[Your instructions] Lines below starting with the line with "3 [tab] (465, 468)" and going on through the line with "14 [tab] (795, 468)" must be output exactly; the rest of the records must be left out.
#### Data shown ####
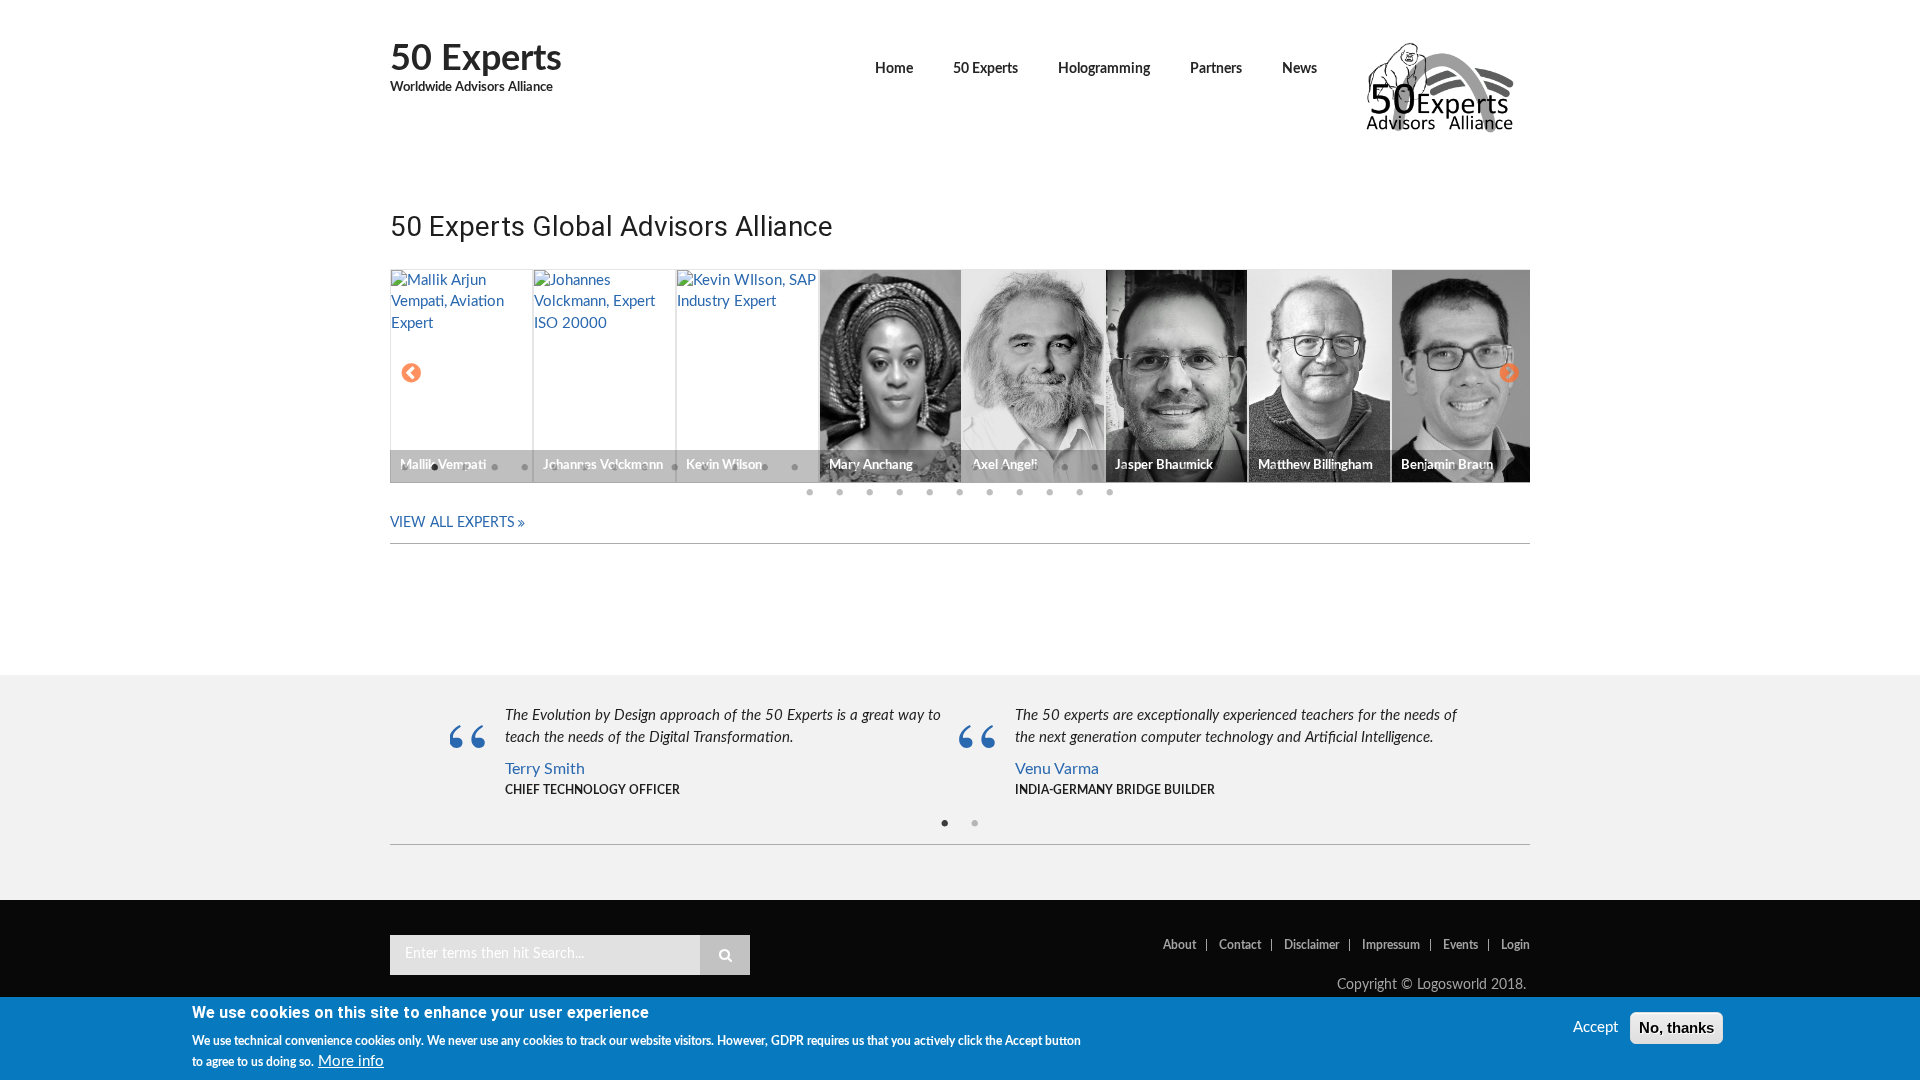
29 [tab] (1245, 468)
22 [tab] (1035, 468)
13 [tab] (765, 468)
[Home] (1440, 85)
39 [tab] (810, 493)
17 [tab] (885, 468)
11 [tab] (705, 468)
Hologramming (1104, 69)
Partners (1216, 69)
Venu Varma (1057, 769)
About (1179, 945)
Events (1460, 945)
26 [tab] (1155, 468)
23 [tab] (1065, 468)
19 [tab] (945, 468)
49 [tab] (1110, 493)
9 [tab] (645, 468)
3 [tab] (465, 468)
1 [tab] (405, 468)
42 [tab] (900, 493)
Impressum (1391, 945)
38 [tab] (1515, 468)
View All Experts (452, 523)
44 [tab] (960, 493)
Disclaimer (1311, 945)
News (1299, 69)
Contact (1240, 945)
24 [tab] (1095, 468)
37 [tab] (1485, 468)
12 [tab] (735, 468)
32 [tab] (1335, 468)
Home (894, 69)
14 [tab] (795, 468)
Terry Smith (545, 769)
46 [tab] (1020, 493)
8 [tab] (615, 468)
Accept (1595, 1027)
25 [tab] (1125, 468)
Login (1515, 945)
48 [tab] (1080, 493)
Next (1509, 375)
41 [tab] (870, 493)
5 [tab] (525, 468)
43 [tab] (930, 493)
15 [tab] (825, 468)
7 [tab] (585, 468)
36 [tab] (1455, 468)
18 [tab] (915, 468)
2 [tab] (435, 468)
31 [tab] (1305, 468)
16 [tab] (855, 468)
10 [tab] (675, 468)
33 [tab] (1365, 468)
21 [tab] (1005, 468)
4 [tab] (495, 468)
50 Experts (476, 59)
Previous (411, 375)
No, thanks (1676, 1027)
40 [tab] (840, 493)
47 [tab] (1050, 493)
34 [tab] (1395, 468)
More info (351, 1062)
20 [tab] (975, 468)
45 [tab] (990, 493)
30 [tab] (1275, 468)
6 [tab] (555, 468)
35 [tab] (1425, 468)
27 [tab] (1185, 468)
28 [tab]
####
[Solution to this problem]
3 [tab] (465, 468)
1 [tab] (405, 468)
42 [tab] (900, 493)
Impressum (1391, 945)
38 [tab] (1515, 468)
View All Experts (452, 523)
44 [tab] (960, 493)
Disclaimer (1311, 945)
News (1299, 69)
Contact (1240, 945)
24 [tab] (1095, 468)
37 [tab] (1485, 468)
12 [tab] (735, 468)
32 [tab] (1335, 468)
Home (894, 69)
14 [tab] (795, 468)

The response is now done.